An improved absorption refrigeration system for recovering two waste heat with different temperatures: Parametric analysis and comparative study

Heat capacity and temperature matching between the heat sources and energy system is of vital importance to improve energy efficiency, especially in occasions with multiple temperature-distributed heat sources. In this paper, an improved ammonia-water absorption refrigeration system with additional intermediate-pressure generator and absorber is proposed, aiming at recovering two kinds of heat sources with different grades. To match the heat capacity of two sources, solution distribution to the high- and intermediate-pressure generator can be adjusted. Moreover, heating areas of the two generators are extended from the reboilers to the stripping sections, in order to improve the heat utilization ratio.

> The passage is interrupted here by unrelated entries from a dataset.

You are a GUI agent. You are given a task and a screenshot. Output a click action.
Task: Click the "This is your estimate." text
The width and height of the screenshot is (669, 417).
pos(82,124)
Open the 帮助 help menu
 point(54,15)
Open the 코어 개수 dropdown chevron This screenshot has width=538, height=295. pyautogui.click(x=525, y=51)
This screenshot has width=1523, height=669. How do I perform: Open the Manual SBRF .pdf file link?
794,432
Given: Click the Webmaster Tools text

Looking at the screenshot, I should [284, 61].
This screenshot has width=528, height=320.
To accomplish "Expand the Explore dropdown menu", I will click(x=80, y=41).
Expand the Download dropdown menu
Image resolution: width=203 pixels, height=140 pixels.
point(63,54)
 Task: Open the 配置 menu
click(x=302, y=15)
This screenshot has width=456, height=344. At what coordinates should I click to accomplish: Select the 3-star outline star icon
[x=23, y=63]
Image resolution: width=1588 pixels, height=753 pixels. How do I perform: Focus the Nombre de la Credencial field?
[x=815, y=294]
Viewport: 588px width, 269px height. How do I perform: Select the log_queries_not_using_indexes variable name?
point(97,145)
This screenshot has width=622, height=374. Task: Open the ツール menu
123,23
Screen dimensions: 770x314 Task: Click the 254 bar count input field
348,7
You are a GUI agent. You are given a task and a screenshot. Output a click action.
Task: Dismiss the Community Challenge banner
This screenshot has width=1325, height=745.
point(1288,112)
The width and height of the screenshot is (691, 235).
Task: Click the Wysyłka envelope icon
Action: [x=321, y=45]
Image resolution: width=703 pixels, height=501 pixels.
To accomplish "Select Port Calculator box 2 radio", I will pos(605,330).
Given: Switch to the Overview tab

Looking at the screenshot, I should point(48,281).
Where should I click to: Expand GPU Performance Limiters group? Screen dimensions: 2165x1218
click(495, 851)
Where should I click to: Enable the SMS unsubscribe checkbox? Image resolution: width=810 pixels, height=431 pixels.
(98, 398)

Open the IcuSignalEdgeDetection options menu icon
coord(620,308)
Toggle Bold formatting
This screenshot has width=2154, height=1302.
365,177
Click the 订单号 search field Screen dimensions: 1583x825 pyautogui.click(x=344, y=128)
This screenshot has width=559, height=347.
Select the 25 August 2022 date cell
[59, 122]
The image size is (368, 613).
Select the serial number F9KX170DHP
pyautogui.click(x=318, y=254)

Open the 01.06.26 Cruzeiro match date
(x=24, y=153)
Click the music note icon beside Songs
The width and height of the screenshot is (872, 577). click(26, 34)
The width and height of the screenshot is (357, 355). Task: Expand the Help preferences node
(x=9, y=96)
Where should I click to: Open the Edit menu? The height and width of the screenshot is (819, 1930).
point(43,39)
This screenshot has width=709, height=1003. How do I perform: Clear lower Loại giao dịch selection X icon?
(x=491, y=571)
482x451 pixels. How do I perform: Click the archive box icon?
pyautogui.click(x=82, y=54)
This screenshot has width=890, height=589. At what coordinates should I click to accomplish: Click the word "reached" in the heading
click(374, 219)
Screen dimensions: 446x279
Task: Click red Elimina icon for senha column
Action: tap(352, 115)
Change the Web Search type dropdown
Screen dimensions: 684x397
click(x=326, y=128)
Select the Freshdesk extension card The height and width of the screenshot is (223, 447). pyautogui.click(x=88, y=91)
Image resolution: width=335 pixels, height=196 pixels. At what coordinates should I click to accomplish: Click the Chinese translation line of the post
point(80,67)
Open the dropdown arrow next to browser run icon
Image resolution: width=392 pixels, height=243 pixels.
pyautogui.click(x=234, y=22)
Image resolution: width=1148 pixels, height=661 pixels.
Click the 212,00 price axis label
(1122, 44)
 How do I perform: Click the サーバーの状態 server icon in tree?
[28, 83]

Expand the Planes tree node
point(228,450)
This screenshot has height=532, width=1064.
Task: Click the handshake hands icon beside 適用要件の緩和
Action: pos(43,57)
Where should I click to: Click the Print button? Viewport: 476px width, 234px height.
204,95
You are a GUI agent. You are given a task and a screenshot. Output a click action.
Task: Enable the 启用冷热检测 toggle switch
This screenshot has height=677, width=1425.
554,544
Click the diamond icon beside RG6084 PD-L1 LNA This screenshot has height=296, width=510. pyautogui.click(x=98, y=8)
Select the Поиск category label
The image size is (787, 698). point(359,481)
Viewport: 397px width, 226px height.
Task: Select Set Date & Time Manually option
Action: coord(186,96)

Simulation study shows that as the solution split ratio to the intermediate-pressure generator increases, the capacity for recovering low-grade heat sources is improved. The coefficient of performance of the proposed system is 5% higher than that of the modified vapor exchange system within a large range of the intermediate pressure. Under the baseline working condition with evaporation temperature of -15 degrees C and condensation temperature of 31 degrees C, a significant increment in exergy efficiency is achieved by the proposed system, which is 32.6% and 56.5% higher than that of the conventional single-effect and conventional vapor exchange system, respectively.

Automated summary

The key to improving energy efficiency lies in matching heat capacity and temperature between heat sources and energy systems, especially in scenarios with multiple temperature-distributed heat sources. An improved ammonia-water absorption refrigeration system is proposed in this paper, featuring an additional intermediate-pressure generator and absorber to recover two different grade heat sources. Adjusting solution distribution and extending heating areas of generators result in improved heat utilization ratio and capacity for recovering low-grade heat sources, with 5% higher coefficient of performance compared to a modified vapor exchange system within a large range of intermediate pressure. Additionally, the proposed system shows significantly higher exergy efficiency compared to conventional single-effect and vapor exchange systems under baseline working conditions.